Quantification of left ventricular deformation fields from undersampled radial, real-time cardiac MRI

Background Regional ventricular elasticity is altered in ischemic heart disease and LV hypertrophy, potentially contributing to and sustaining a ventricular remodeling process. Conventional methods to measure regional ventricular elasticity in preclinical animal models require high fidelity ventricular pressure measurement, sonomicrometry transducers and dynamic modulation of preload. These procedures are highly invasive and provide only limited regional information; patient studies are prohibitive. We dynamically measure global LV elastance using undersampled radial real-time MRI and seek to find regional LV elastance in these studies. This requires tracking LV motion derived from wall thickness measurements in a large number of real-time image frames at high accuracy. We assessed several motion tracking algorithms and characterize their fidelity with respect to true motion labeled by experts and sensitivity to residual radial streak artifact.
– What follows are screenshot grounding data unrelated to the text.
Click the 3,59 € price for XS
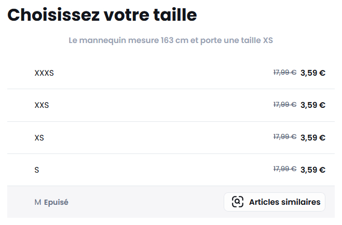 (x=312, y=137)
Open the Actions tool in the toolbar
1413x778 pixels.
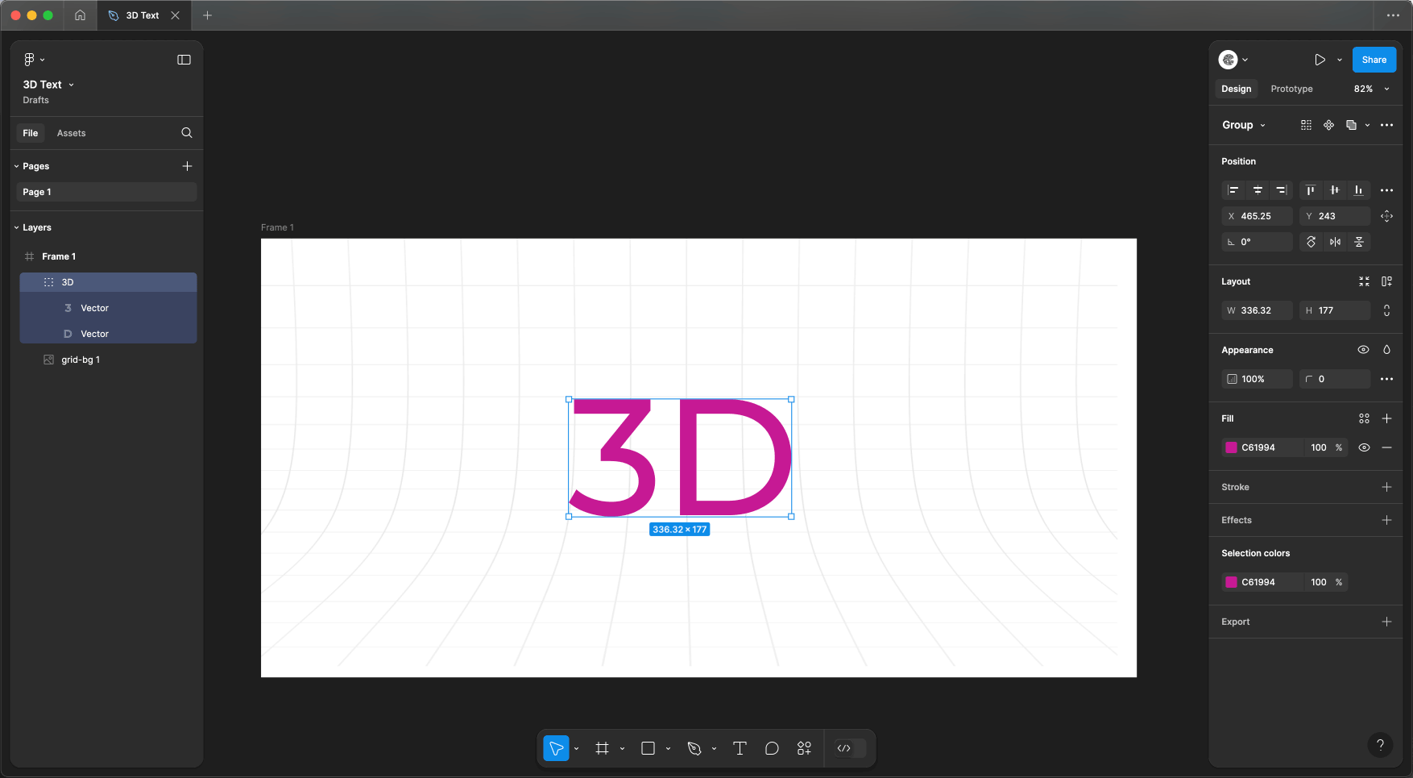click(804, 748)
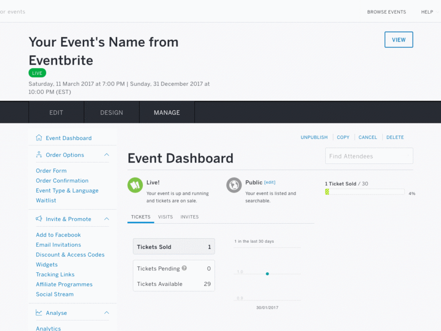Click the Unpublish link

coord(314,137)
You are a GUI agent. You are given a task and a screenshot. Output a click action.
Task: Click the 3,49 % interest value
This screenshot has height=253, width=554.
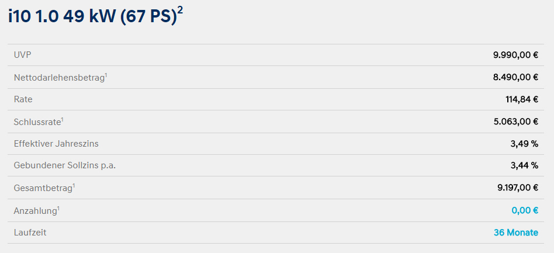[525, 144]
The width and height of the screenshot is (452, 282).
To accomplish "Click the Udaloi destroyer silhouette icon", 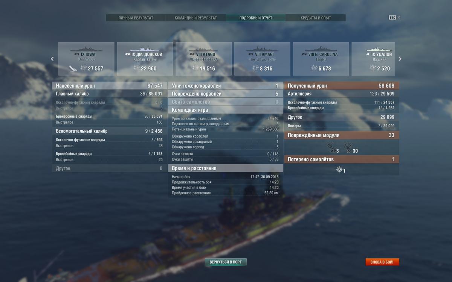I will pos(379,49).

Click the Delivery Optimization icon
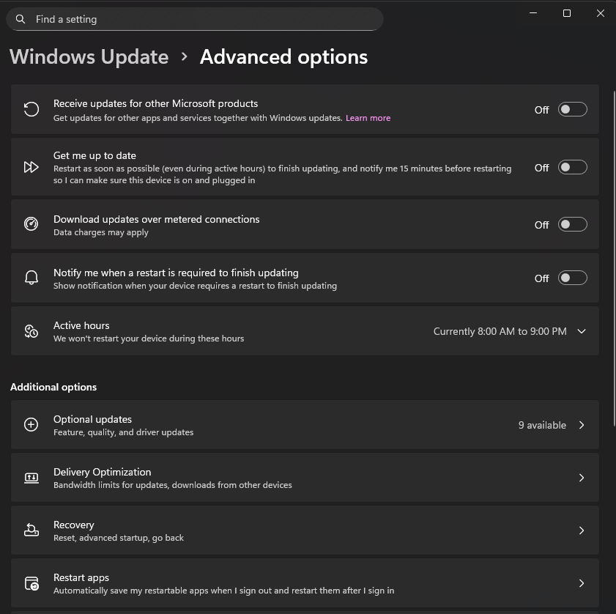pyautogui.click(x=31, y=478)
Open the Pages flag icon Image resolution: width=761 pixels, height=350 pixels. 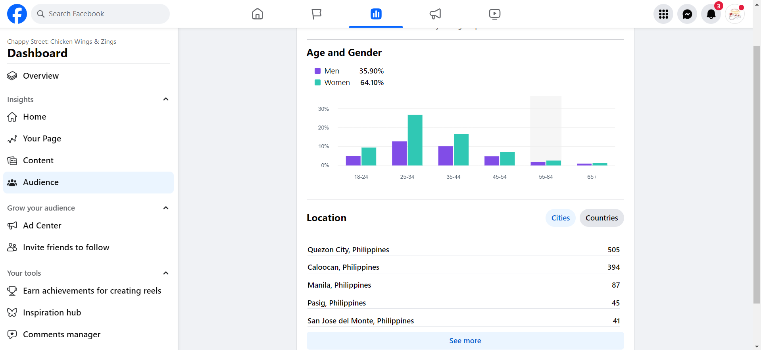click(317, 14)
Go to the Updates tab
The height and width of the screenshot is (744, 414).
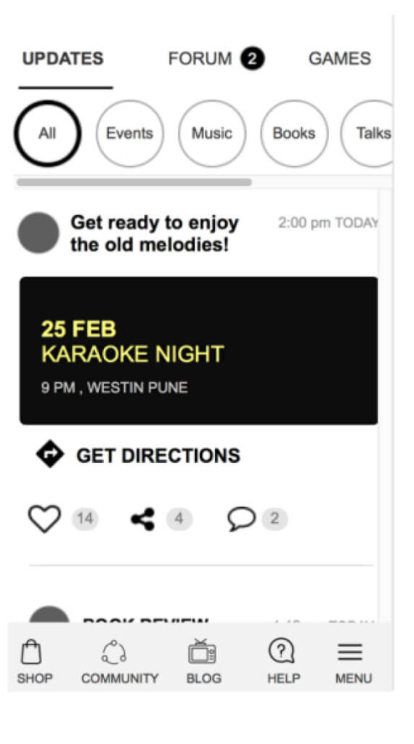pyautogui.click(x=63, y=59)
Methods A series of short axis MR slices were acquired in 9 patients using a golden-angle radial bSSFP trajectory (total views = 4000, radial views per image = 34, shared profiles = 31, reconstructed frame rate = 98 fps) and reconstructed via conjugate gradient-SENSE based iterative reconstruction. Two independent researchers manually segmented the datasets and the movies were restricted to three full heartbeats to limit the number of images. Image registrations were performed between the initial end-diastolic frame and all subsequent frames. The image registrations were performed using b-spline and symmetric diffeomorphic (SyN) image registration across a range of spatial scales (shown in Table 1). Four separate image registration metrics were investigated (mutual information, meansquared overlap, cross-correlation, and demons). Although we expected mean squares and cross-correlation to perform better in this intramodality registration, radial streaking could potentially corrupt data integrity. The resulting deformation fields were evaluated using an array of metrics (dice coefficient, area overlap, false positive, and false negative rate) for all registrations, image frames and patients.